Task brief:
Below are some records; copy each line in them that contains "will".

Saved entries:
[Start of section]
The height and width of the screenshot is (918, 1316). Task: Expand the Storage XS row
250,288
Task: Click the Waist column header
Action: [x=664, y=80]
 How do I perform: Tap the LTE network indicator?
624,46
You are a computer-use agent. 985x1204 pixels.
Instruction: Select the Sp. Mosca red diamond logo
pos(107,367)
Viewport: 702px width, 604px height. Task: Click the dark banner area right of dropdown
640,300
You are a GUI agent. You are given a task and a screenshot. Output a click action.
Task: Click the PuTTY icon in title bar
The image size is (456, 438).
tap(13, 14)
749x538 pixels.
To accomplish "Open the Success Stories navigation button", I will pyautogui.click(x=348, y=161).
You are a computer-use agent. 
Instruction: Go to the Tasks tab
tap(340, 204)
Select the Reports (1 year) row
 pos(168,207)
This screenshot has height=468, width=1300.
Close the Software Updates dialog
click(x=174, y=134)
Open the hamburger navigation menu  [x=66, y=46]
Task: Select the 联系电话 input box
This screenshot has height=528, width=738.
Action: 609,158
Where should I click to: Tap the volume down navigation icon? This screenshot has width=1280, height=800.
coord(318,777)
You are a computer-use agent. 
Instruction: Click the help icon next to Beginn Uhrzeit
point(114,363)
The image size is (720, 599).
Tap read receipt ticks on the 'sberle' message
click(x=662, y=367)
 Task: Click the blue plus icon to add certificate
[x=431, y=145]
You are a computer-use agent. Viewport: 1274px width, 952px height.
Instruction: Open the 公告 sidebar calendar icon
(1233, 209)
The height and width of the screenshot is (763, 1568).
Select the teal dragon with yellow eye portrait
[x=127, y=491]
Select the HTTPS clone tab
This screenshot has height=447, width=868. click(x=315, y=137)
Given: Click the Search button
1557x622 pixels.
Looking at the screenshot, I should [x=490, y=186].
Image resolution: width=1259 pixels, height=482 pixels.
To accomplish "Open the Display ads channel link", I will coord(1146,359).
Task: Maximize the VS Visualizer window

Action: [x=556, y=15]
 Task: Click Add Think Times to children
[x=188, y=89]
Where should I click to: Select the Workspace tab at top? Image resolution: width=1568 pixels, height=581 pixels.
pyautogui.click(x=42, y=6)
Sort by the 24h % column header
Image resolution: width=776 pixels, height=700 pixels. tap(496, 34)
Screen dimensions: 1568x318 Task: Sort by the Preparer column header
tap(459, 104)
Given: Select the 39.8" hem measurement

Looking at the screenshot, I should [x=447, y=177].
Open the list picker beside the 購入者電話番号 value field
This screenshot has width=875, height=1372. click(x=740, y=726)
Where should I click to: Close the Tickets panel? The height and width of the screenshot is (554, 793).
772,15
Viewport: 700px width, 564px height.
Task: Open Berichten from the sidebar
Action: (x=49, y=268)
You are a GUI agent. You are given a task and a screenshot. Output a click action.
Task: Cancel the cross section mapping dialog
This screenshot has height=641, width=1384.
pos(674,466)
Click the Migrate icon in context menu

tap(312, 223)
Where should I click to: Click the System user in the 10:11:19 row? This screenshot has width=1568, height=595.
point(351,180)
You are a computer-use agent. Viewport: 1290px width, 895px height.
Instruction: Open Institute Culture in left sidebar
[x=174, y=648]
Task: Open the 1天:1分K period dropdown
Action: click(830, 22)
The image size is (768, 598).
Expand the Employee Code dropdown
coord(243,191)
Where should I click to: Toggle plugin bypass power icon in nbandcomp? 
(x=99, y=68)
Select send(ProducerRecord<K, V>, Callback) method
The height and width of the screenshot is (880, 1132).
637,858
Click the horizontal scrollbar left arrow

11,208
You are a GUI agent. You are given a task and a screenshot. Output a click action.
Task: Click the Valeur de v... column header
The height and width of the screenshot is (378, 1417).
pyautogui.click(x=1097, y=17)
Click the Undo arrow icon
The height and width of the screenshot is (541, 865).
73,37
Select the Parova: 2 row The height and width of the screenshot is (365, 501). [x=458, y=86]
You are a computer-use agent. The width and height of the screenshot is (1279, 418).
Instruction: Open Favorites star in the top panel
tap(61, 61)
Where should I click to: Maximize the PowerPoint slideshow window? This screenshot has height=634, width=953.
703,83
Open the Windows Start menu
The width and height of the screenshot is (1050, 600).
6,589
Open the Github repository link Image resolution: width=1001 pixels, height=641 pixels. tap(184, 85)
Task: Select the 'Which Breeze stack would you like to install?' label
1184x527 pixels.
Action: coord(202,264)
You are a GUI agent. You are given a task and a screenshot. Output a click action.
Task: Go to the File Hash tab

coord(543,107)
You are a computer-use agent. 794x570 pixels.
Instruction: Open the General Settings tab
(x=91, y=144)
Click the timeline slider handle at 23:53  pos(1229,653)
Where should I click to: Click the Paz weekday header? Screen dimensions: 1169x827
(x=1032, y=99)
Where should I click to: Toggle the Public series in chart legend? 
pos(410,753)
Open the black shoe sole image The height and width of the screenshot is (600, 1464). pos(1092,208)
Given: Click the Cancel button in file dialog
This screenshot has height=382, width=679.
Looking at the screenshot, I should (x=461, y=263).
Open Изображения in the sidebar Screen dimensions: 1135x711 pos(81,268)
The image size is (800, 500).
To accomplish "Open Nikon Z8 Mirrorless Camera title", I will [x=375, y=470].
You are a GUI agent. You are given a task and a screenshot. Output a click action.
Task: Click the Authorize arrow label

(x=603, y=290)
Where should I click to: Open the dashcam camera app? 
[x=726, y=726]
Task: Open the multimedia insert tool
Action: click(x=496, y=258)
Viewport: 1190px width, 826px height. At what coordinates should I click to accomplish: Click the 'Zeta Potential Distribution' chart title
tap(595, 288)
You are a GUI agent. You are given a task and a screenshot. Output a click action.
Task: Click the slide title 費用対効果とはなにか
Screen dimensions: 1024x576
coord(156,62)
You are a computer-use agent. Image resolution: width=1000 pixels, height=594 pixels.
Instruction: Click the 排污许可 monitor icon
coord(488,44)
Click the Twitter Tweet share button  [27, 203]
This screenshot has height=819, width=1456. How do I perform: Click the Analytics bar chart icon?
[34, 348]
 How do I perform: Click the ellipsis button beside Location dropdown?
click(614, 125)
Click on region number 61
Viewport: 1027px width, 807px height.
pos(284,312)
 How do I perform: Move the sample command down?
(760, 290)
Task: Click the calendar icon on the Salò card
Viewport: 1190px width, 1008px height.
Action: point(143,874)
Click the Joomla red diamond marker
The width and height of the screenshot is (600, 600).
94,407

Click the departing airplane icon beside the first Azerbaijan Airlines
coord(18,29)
[End of section]
Output of the task:
To accomplish "Open the Success Stories navigation button", I will pyautogui.click(x=348, y=161).
To accomplish "Open the Display ads channel link", I will coord(1146,359).
To accomplish "Open Nikon Z8 Mirrorless Camera title", I will [x=375, y=470].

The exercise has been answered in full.